TASK INSTRUCTIONS: Copy the advice column text between "Welcome to Subtle" and "solution in common.", inclusive, putting "issue" in place of "newsletter".

SOURCE PASSAGE:
········
Welcome to Subtle Maneuvers. I’m taking the next two weeks off, returning to your inboxes on January 11. For this last newsletter of 2020: a double advice column, featuring a 70-year-old writer and a soon-to-graduate college student whose dilemmas may—perhaps—share a solution in common.
Dear Subtle Maneuvers,
I’m 70. I was a published child writer. A poet at 12, 17. A journalist in my 20’s. Often writing scribbling putting something down but like with a cord around my neck. Usually I used excuses mundane profane even insane—religious fences and racial barbwire and mental hardwiring as excuses for Not finishing up.
I’m 70. Time and talent and tenderness are at my door (Grandmother, when are you going to finish that story about your mother running to find her sisters?)(Yes, she picked through garbage to feed her sisters when her parents were dying or dead in another pandemic—a battle against tuberculosis. Yes, when am I going to finish that story or any story or poem and put it out there?)
········
RECORDS PROVIDED:
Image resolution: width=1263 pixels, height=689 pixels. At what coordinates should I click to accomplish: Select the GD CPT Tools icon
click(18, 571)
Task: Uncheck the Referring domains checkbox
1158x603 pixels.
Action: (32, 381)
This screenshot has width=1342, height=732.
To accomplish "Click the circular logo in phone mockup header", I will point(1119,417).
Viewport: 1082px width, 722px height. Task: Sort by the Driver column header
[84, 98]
········
ANSWER TO THIS TASK:
Welcome to Subtle Maneuvers. I’m taking the next two weeks off, returning to your inboxes on January 11. For this last issue of 2020: a double advice column, featuring a 70-year-old writer and a soon-to-graduate college student whose dilemmas may—perhaps—share a solution in common.